President Obama bet the farm on health care reform, then did nearly nothing to help its passage, and got what he deserved. Of course, we deserve better. We deserved a decent health care bill in the Senate that wasn’t held hostage by Senator Nelson. We deserved something that improved the circumstances of a good chunk of 45 million Americans, just as many are put at risk because of lack of health care, thanks to 10% unemployment. Here’s a little math: 10% of 320 million people that live in the U.S. = 32 million people right there.
Shame on Democrats for not getting a bill through. Great shame on them.
Now we have nothing. If the situation remains as is, if we get nothing by the election, then no party is going to touch this issue with a 10 foot pole for our lifetimes. How good that must be for insurance companies! If we get nothing, our elected officials deserve less. I say THROW THE BUMS OUT, ALL OF THEM, Republicans AND Democrats.
Including President Obama.
« President Obama … did nearly nothing »
You could just stop it there.
Sigh.
Indeed: why on EARTH are the Republicans, to a Senator, against ANY health-insurance reform? This makes no sense. They have put “taking down the President’s plan” above “the good of the American people” (and well above “doing their jobs”).
Indeed: why on EARTH are the Democrats so terrified of opposition, of “filibuster”, that they are unwilling to attempt ANYthing unless everyone’s thumping their chests and saying how much they like it?
They need to make a pretty good plan that 51 Senators will vote for, and then get that passed with a 51-to-49 vote. If there’s a filibuster, they need to dig in and wait it out. Or else, yes, they all need to go the eff home.
[And I say “pretty good” because to get something truly “good”, we’d absolutely need a whole new set of legislators, who know what “single payer” means.]
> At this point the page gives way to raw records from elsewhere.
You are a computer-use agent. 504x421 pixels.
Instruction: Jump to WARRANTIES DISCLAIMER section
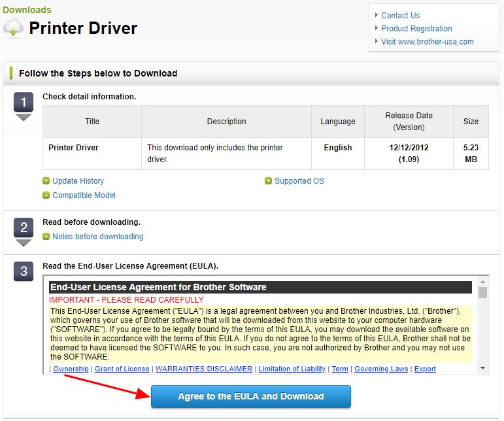[x=203, y=369]
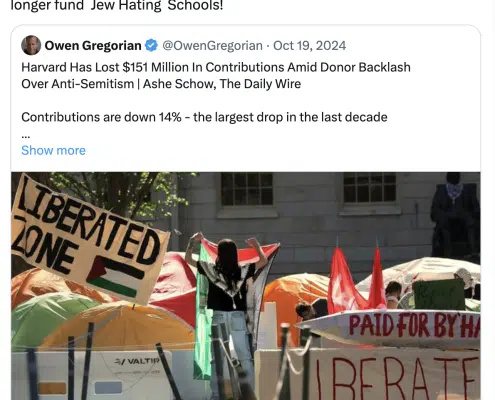Click the Ashe Schow, The Daily Wire text
This screenshot has width=495, height=400.
pyautogui.click(x=222, y=84)
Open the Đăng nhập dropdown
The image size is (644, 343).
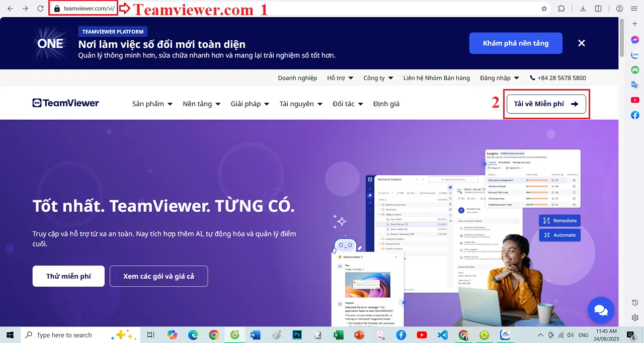(499, 78)
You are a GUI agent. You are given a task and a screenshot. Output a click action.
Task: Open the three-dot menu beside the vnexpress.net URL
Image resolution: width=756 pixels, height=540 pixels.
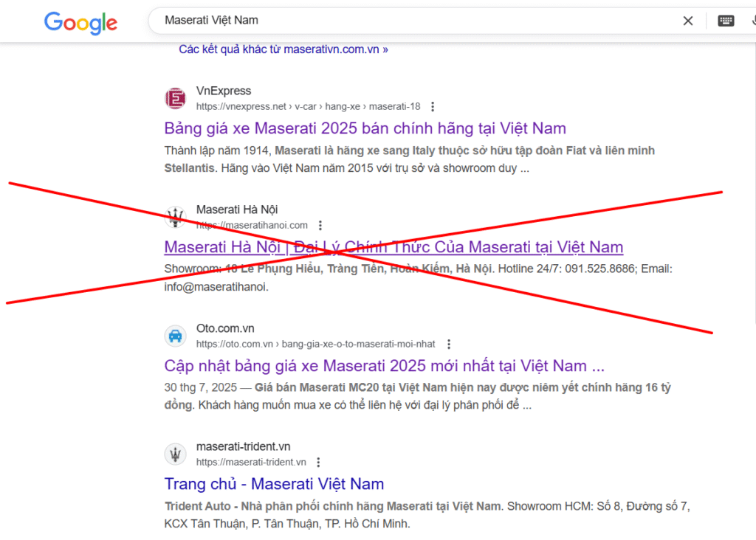coord(433,106)

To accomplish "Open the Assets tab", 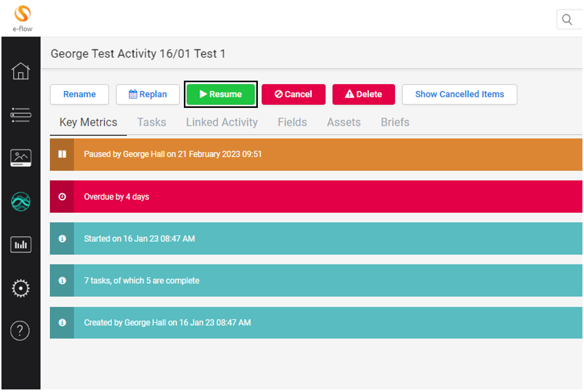I will [x=344, y=122].
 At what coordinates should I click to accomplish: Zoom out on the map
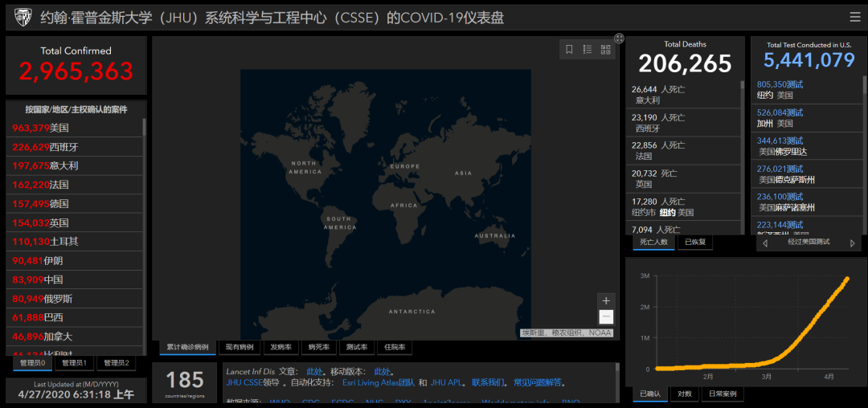[606, 317]
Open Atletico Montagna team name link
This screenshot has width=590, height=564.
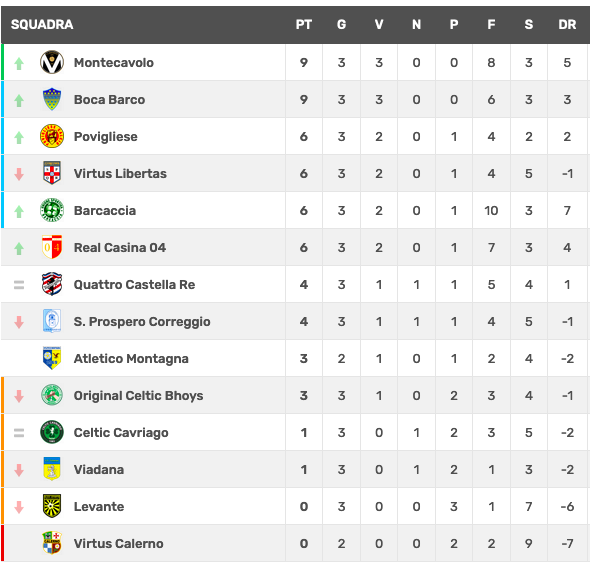(x=131, y=359)
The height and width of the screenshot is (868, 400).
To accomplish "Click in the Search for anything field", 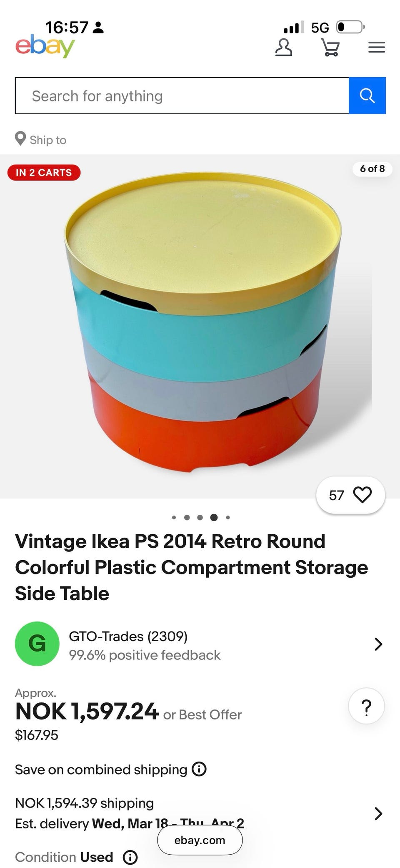I will (182, 96).
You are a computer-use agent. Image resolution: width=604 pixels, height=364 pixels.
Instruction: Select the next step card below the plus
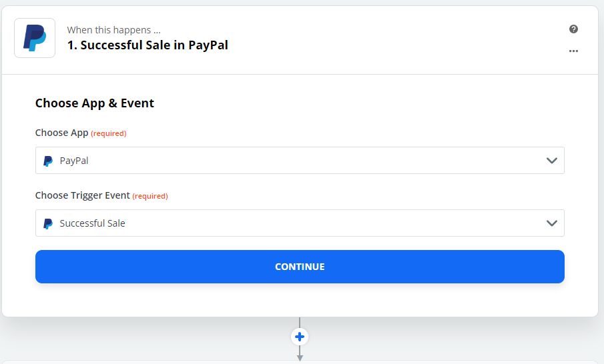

It’s a good thing that the secret 1000-page bill wasn’t rammed through Congress. Just like the PATRIOT Act, another 1000-page bill written in secret and rammed through before even the Congress could read it, it’s undoubtedly full of ill-considered provisions that will just make US healthcare worse.
The best thing we could do for health care is to get the government out of it. But every idiot is convinced that the government will subsidize HIS health care while sucking the required resources(money) out of a bunch of other people. Like the unconstitutional theory that we can tax the NON-purchase of health care, so that healthy people who don’t want or need health insurance payments will be forced to subsidize sick people they’ve never met.
I just helped two friends with grave diseases; one died last week of stage-4 metastatic melanoma, the other started dialysis which he’ll have to do for the rest of his life. In both cases it was very hard to figure out in advance, or while in the hospital, what ANY of it would cost.
The melanoma patient had run up a $126,000 bill (at $6000/day just for a bed and occasional visits by nurses) because the hospital had assumed as an uninsured guy with weird hair, he’d qualify for Medi-Cal (medicaid) and thus they could stick the state with the whole bill. When they found out he had assets, and would be paying it himself, the bill came down by 60% (an $80K discount). This reminded me strongly of the last time I shopped for auto body repairs. The shops would quote me an outrageously high price in the thousands. Then I’d say, “What? I would never pay that much!” They’d respond, “Oh, you are paying the bill, not an insurance company? We’ll do it for $600.” The providers try to cheat the middlemen, the middlemen try to cheat those paying the bill (the employer or the government)l, and the most important person — the patient — has little or no influence or control, and gets lost in the shell game. If instead the patient was paying for their health care they would have serious reasons to (1) ask what it costs *before* getting the care, (2) shop around for somebody who won’t gouge them, and (3) avoid buying medical care that is just not cost-effective.
But the libbbberals just don’t trust consumers to make their own choices, they especially don’t trust poor people to wisely spend their few dollars, nor do they trust the market to provide good choices to consumers. Thus the ever-spiraling upward cost of everything that’s paid for via our insane indirect payment system, and the ever-spiraling upward tide of rules and regulations that can never control what a market naturally controls — costs and prices.
PS: I have no insurance. I get a lot of health care. Uninsured people DO have health care. They just don’t have health insurance. Many of us are happier for it. We pay nothing when not ill. We choose our own doctors, our own treatments, our own medicines, and we don’t fill out paperwork or have anybody second-guessing us. But Obama wants to ban all that freedom and choice, and make us all beg a bureacracy for our health care.